Regarding social orientation

Equal Educational Opportunity

  • effectively counteracts the disturbing pressures of domestic discord and anxiety, physical insecurity in the neighborhood and the rankling presence of discrimination and exclusion on grounds of ancestry, creed, mother-tongue, sex or perceptible personal "differentness";
  • qualifies him to function effectively as a peer among all mankind;
  • affords him the utmost in broadening experience to make him at home with the people of any culture whom he may ever meet or may have occasion to associate or ally himself with as a member of a community, be it local, national, or world-wide;
  • presents him with a wide variety of actual and/or vicarious acquaintance with the occupational scene, prepares him to earn his living in the dignity of useful labor in accord with his inclinations and talents; affords him opportunity, through the total educational experience, to see people of various racial and ethnic backgrounds, including his own, as his peers and in positions of success, authority, prestige and respect, especially in the schools

Regarding character development

Equal Educational Opportunity

  • helps the students to appreciate the value of personality and character development, stimulates him to develop a sense of responsibility toward his own growth, toward the welfare of himself and others, and toward the good of society;
  • instructs the students at all ages in the ecology of the earth, the individual's responsibility in maintaining it, the responsibility of society, and the reward to be found in enjoyment of natural phenomena

In this document we are limiting ourselves entirely to the definition of universal goals.

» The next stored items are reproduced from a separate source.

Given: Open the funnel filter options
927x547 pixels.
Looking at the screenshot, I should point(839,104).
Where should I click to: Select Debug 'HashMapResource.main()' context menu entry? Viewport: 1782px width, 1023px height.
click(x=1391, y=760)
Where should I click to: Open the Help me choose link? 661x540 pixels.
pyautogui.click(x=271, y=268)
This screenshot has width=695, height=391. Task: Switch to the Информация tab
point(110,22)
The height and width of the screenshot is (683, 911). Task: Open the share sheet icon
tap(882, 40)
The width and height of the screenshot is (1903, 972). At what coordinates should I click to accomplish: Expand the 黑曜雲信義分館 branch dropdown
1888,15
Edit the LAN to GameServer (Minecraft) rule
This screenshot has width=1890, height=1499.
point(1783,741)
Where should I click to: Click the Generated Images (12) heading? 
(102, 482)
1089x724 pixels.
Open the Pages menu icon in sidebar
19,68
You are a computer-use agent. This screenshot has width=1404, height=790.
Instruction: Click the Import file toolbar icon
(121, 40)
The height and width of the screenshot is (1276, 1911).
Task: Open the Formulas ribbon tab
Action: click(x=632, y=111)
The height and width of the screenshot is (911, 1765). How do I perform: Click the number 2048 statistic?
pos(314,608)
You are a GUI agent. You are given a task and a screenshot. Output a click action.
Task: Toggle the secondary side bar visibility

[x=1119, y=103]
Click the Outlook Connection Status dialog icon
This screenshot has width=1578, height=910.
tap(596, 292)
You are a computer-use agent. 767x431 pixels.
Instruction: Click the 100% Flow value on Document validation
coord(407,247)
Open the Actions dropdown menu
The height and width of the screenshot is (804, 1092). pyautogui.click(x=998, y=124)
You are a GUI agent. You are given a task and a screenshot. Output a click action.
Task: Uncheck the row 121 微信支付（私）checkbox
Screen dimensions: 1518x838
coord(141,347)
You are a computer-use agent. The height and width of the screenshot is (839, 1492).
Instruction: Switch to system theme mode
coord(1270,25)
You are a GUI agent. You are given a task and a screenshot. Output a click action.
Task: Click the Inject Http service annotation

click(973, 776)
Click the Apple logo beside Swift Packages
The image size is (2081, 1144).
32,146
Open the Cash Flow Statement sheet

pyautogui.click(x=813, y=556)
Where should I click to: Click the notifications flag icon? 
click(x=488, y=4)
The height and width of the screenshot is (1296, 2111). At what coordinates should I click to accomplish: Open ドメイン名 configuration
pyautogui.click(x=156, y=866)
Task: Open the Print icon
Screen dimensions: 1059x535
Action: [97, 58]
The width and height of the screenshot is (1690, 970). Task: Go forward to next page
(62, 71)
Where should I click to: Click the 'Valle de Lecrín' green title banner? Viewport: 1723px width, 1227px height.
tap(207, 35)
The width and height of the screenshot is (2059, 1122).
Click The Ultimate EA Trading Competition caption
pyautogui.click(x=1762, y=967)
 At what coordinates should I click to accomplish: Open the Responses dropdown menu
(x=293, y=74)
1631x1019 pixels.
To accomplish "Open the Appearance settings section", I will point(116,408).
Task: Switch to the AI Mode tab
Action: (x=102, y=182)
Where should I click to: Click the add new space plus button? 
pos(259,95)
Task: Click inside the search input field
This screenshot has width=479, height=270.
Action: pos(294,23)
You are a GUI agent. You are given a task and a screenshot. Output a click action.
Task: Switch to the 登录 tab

Means for implementation will vary from time to time and from place to place, according to the social organization and the resources of particular communities or nations. However, it is essential for the intelligent consideration of any legal or professional proposal for change that we have a clearly defined concept of the end in view, so that we shall be able always to measure such a proposal in terms of its probable tendency to forward or to hinder the achievement of the goals of Equal Educational Opportunity.